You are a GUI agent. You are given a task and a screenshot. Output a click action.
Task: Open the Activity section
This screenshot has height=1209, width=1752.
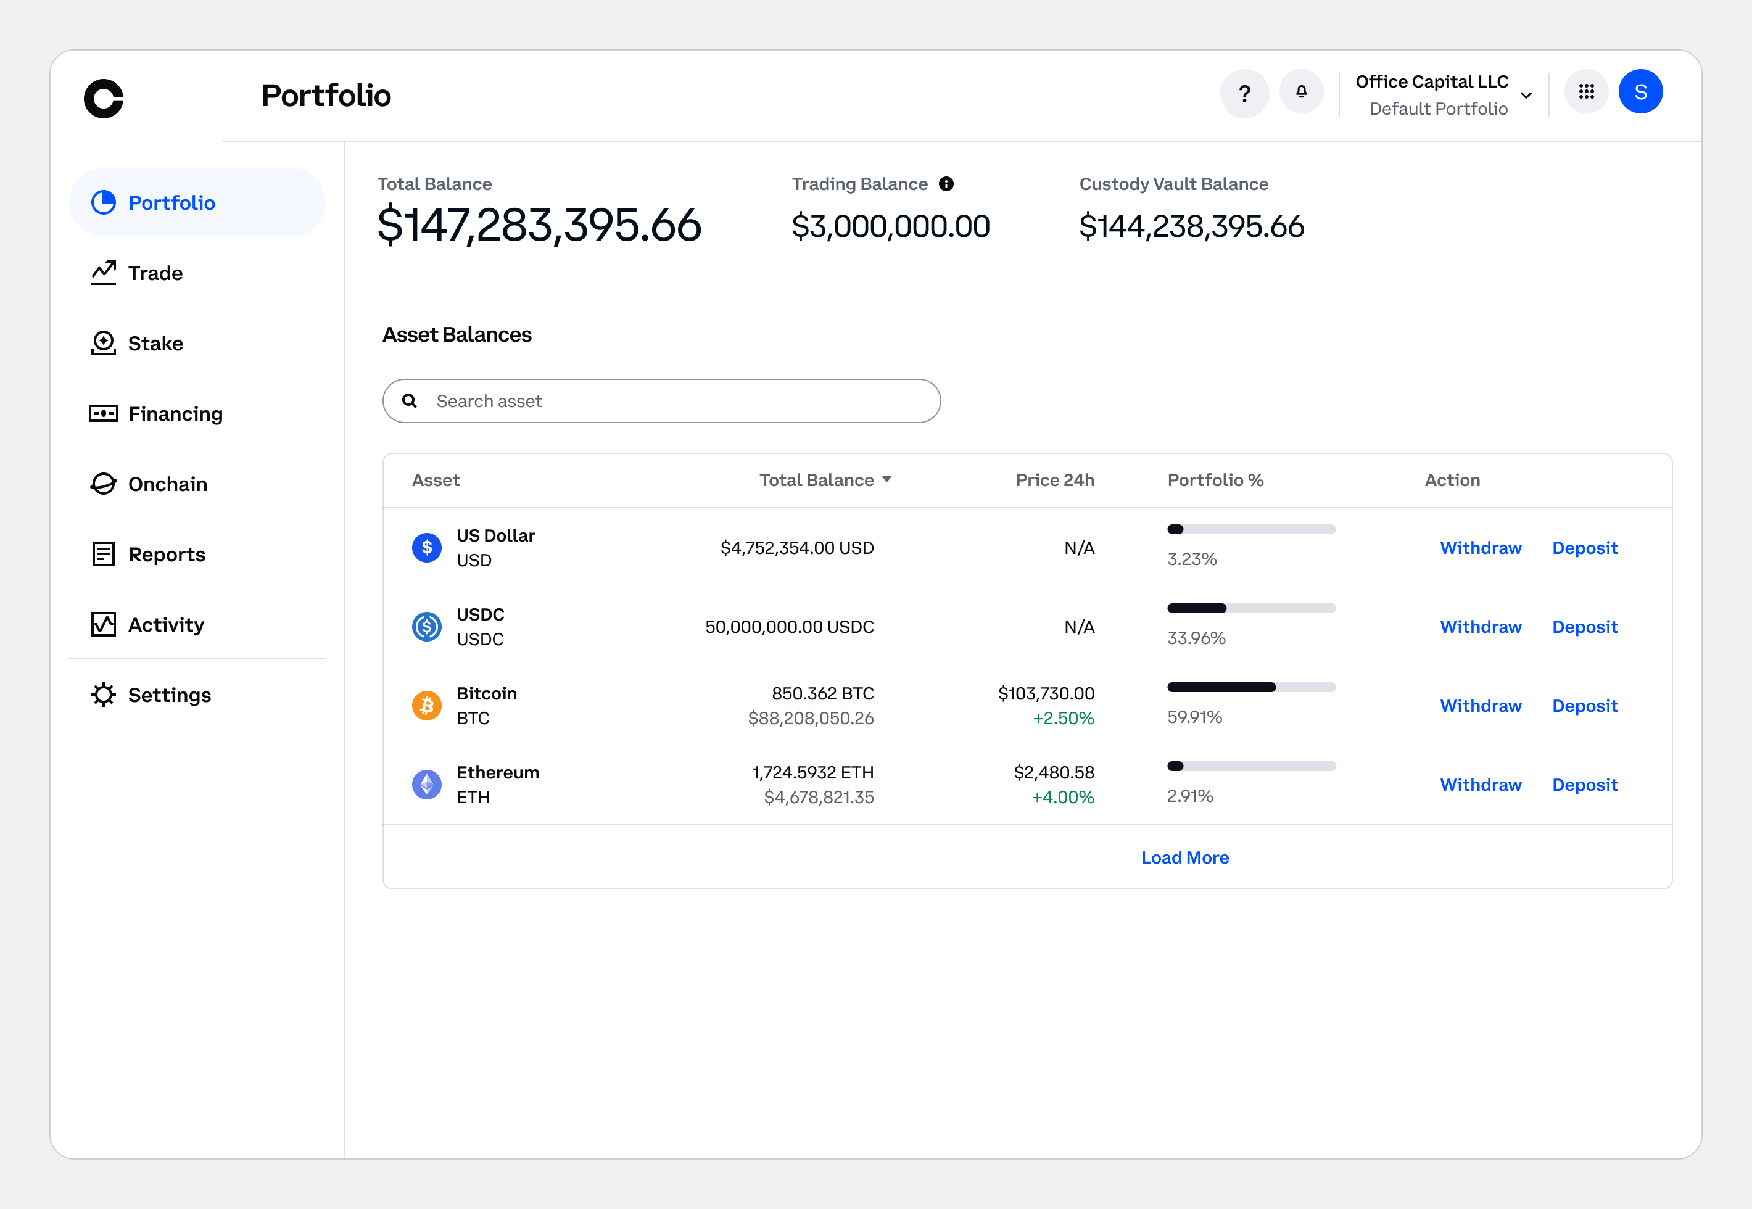(x=165, y=624)
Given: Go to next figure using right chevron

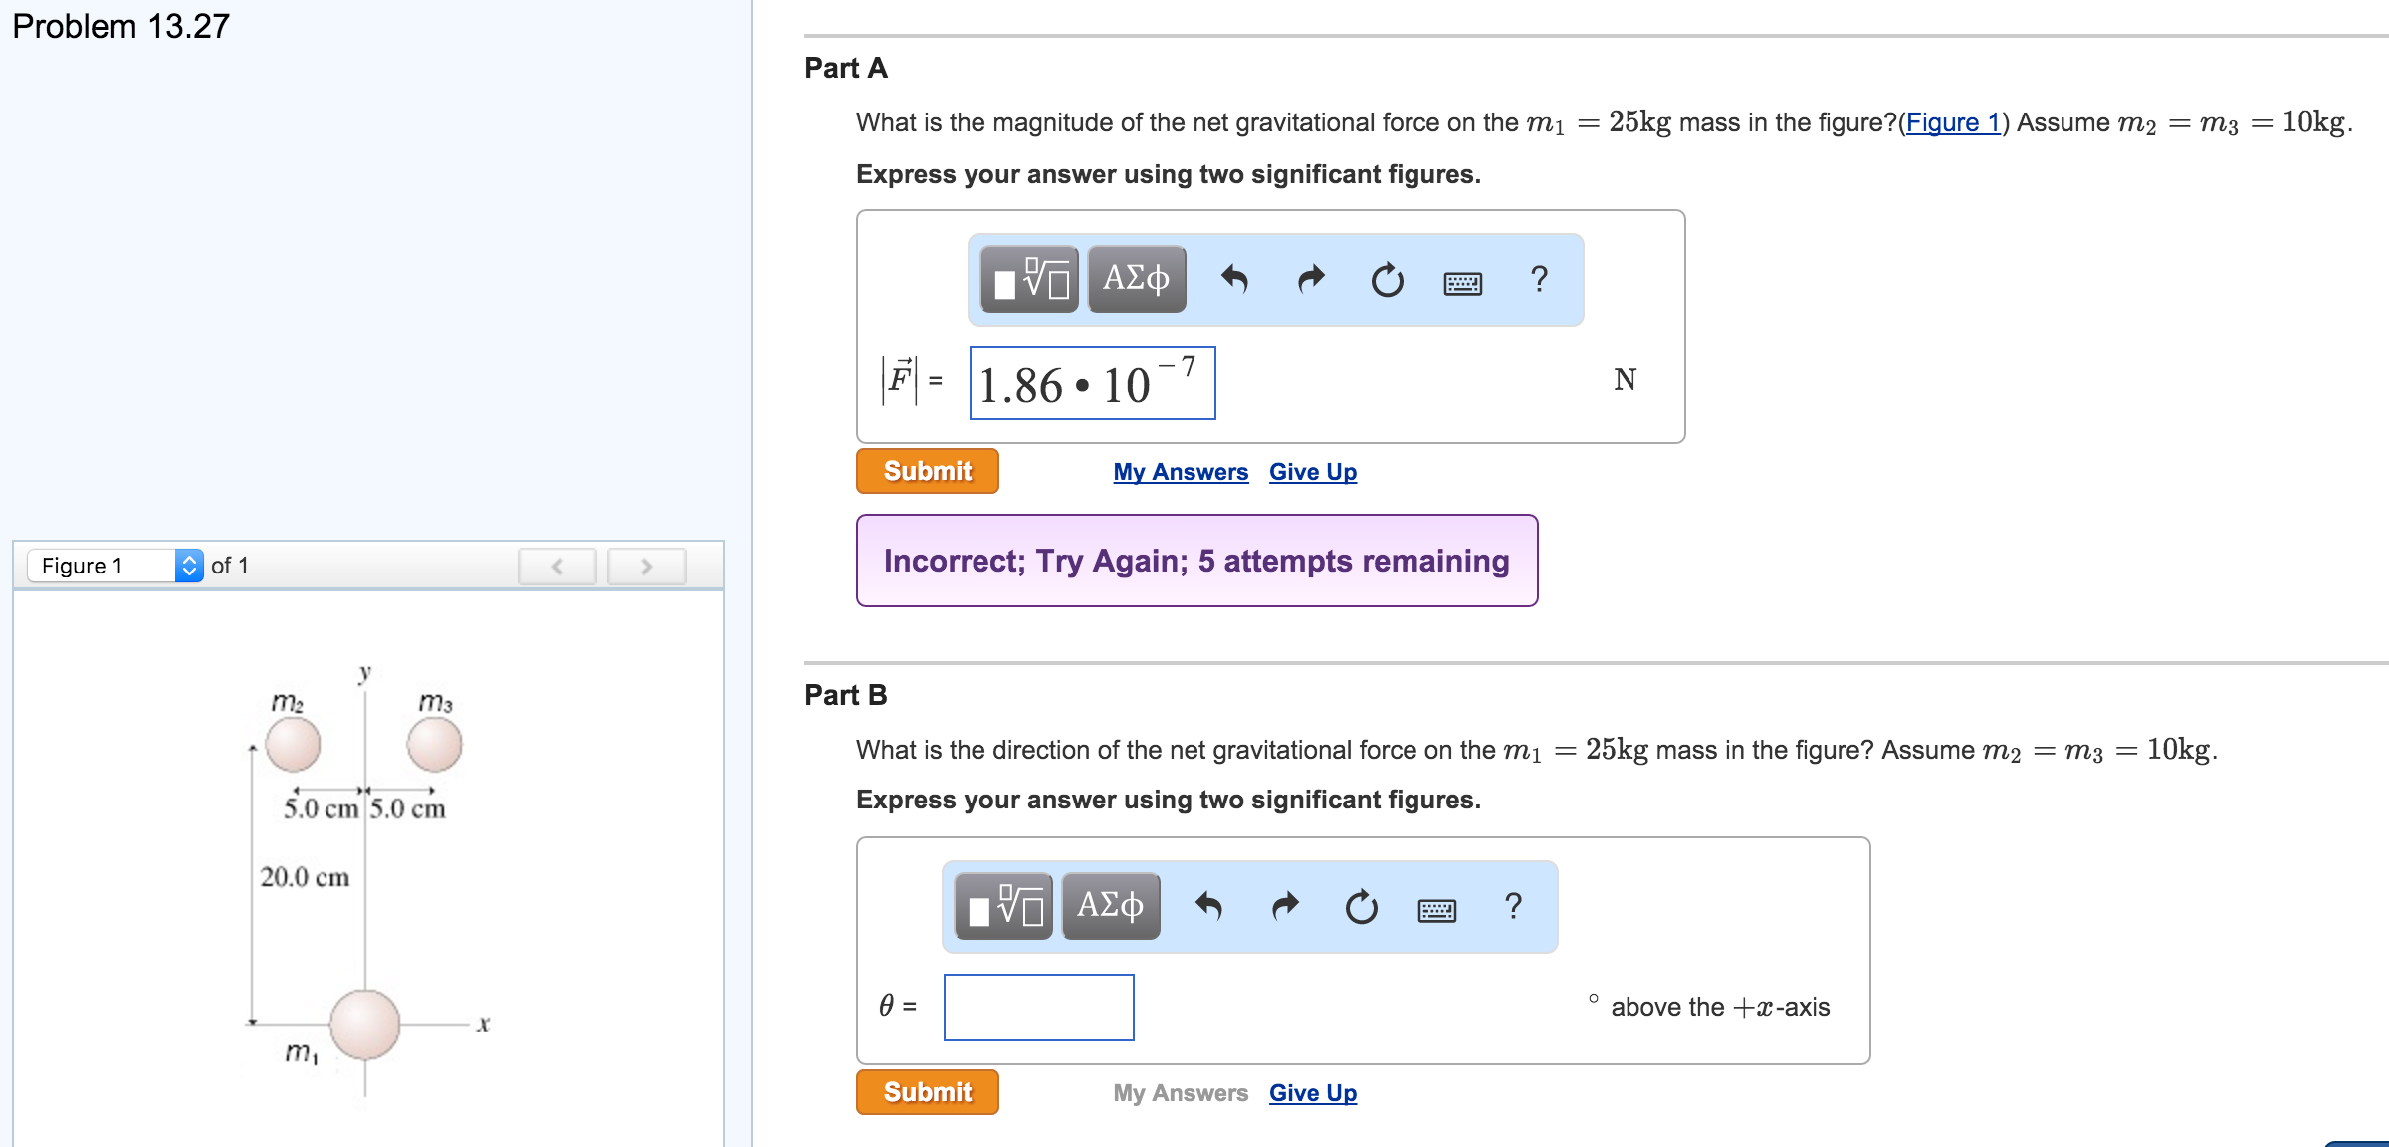Looking at the screenshot, I should tap(648, 566).
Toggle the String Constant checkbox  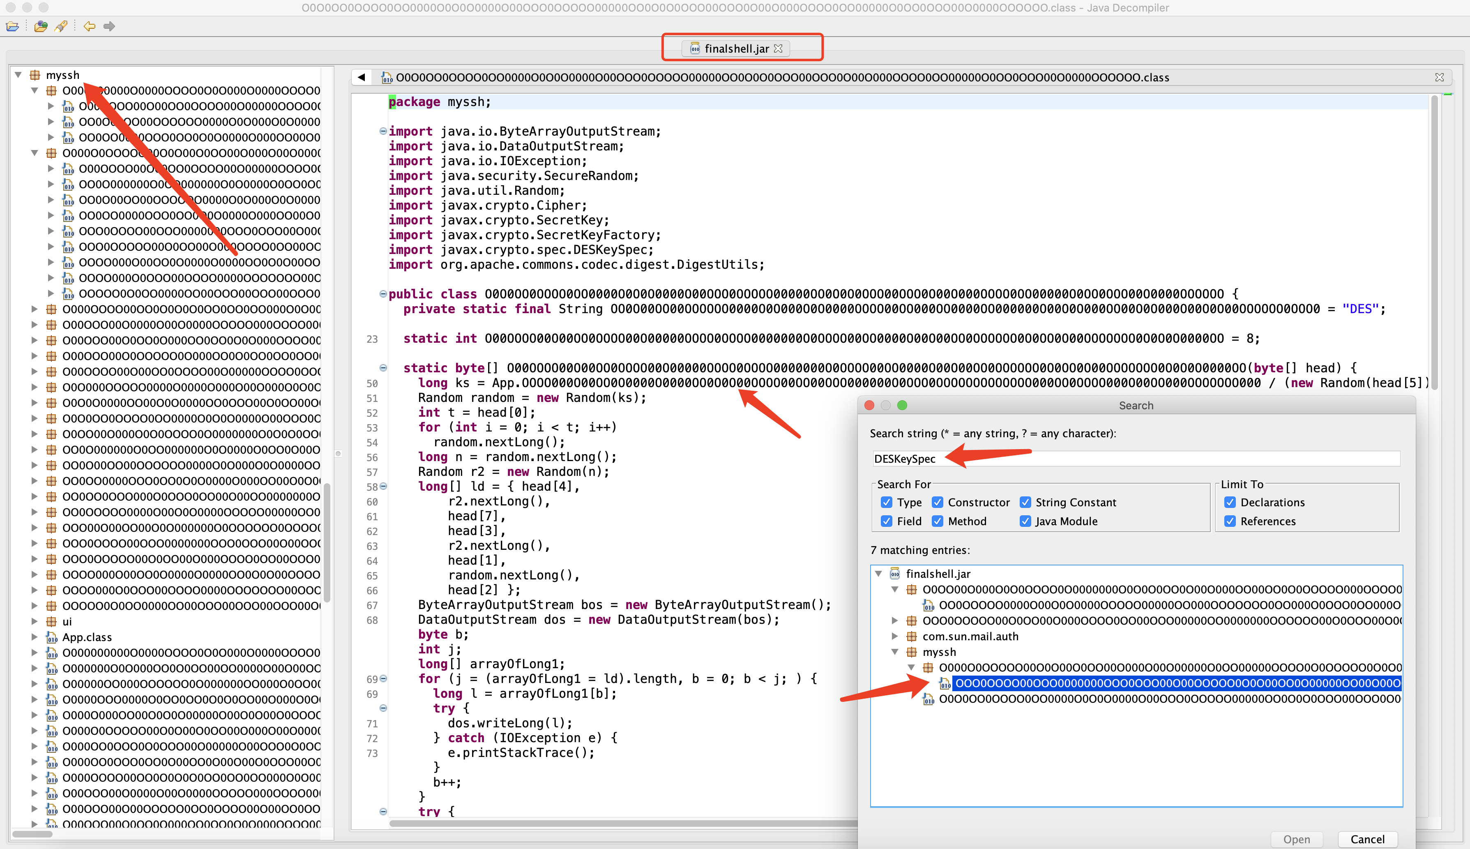pyautogui.click(x=1025, y=502)
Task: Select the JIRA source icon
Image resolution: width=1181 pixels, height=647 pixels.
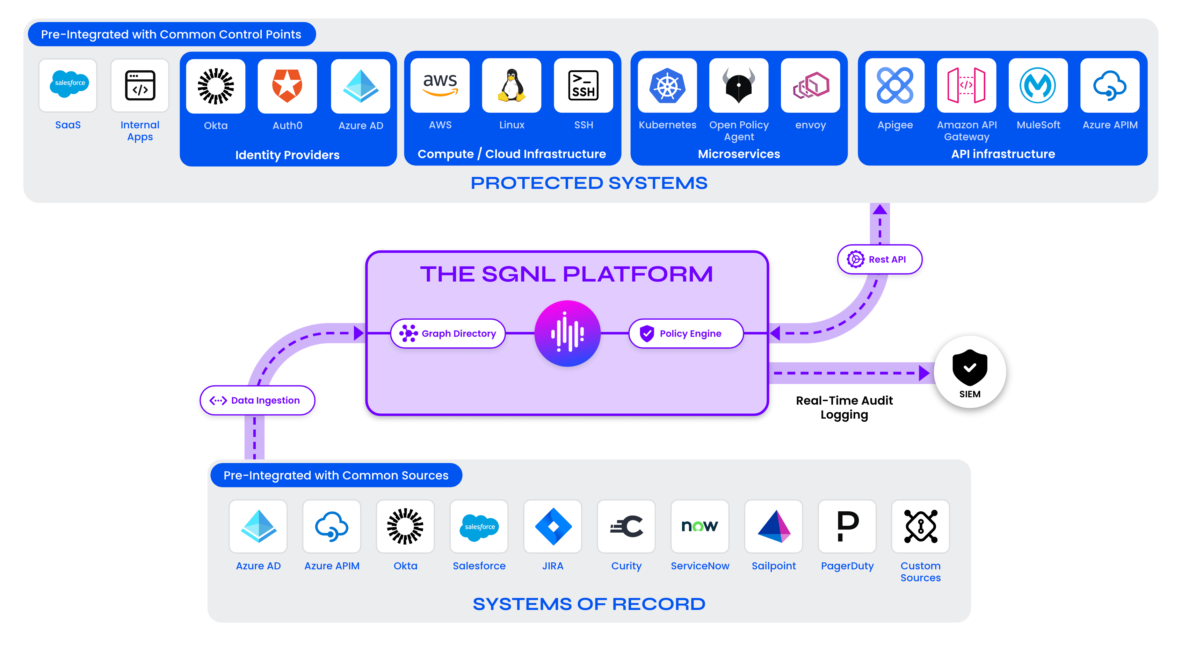Action: [552, 527]
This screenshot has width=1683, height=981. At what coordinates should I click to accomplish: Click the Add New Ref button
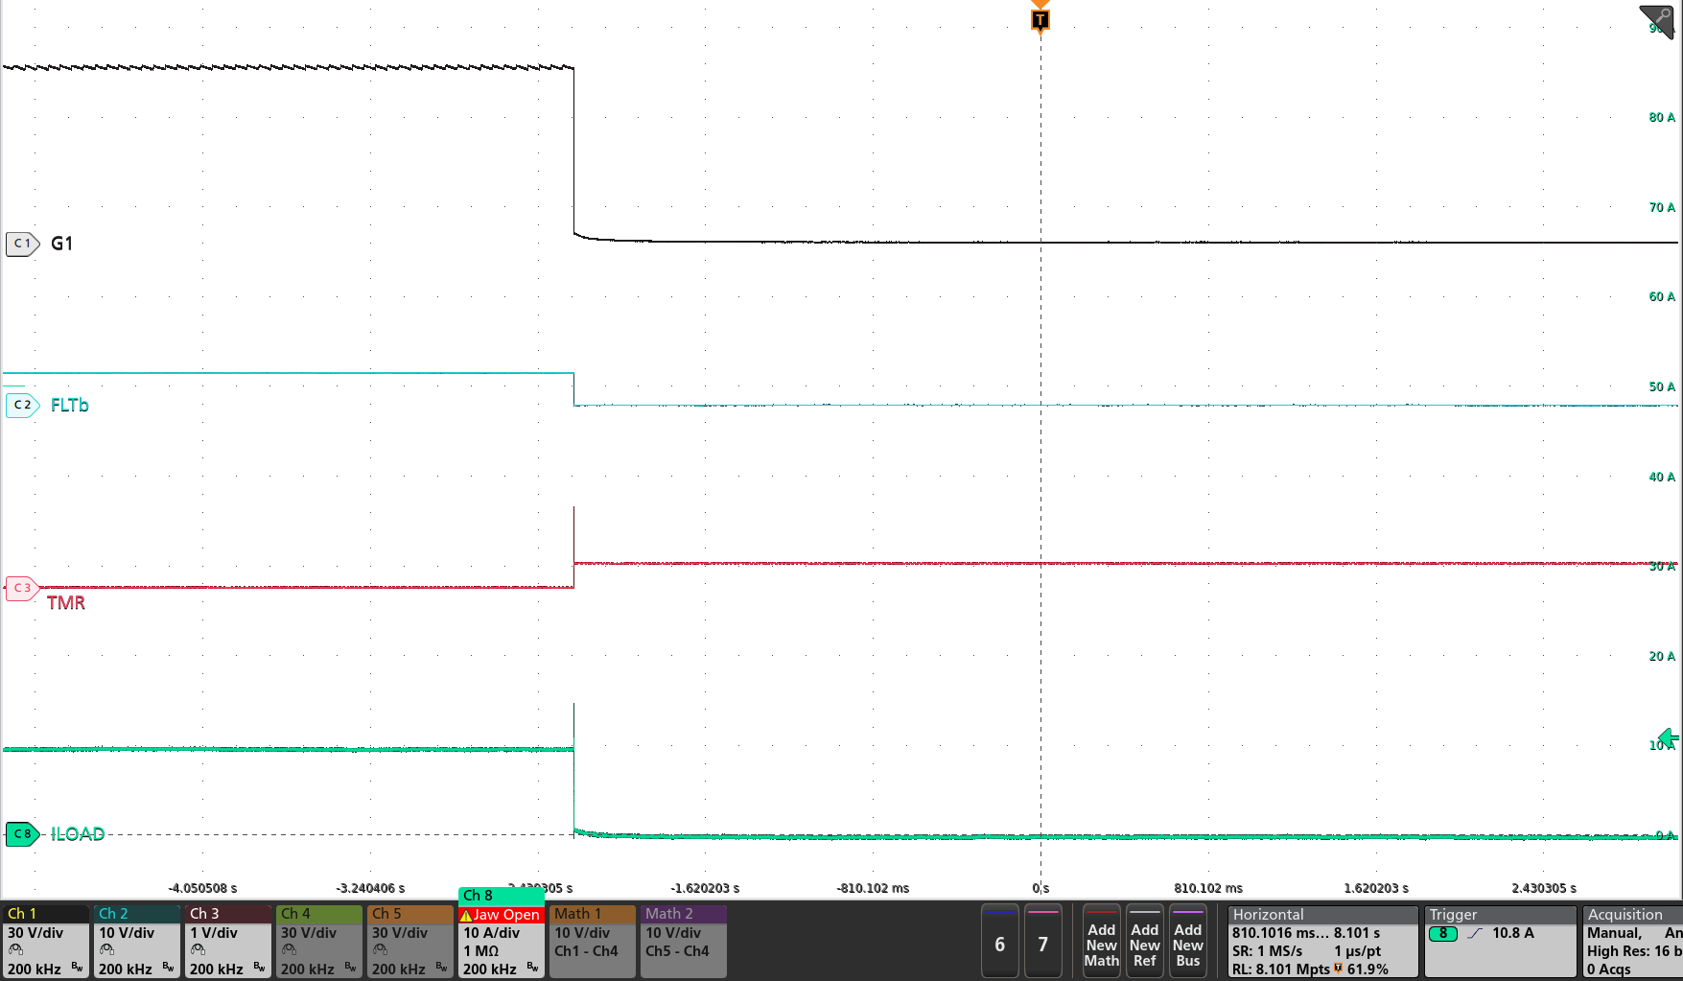tap(1144, 944)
══════════════════════════════
◆ Task to complete: Transcribe exactly, and without any pictures, each line from the one that holds "Task: Select the JIRA source icon" through the final line of the material above.

◆ The answer:
Task: Select the JIRA source icon
Image resolution: width=1181 pixels, height=647 pixels.
Action: [552, 527]
This screenshot has width=1683, height=981. At what coordinates should I click to accomplish: Click the Add New Ref button
tap(1144, 944)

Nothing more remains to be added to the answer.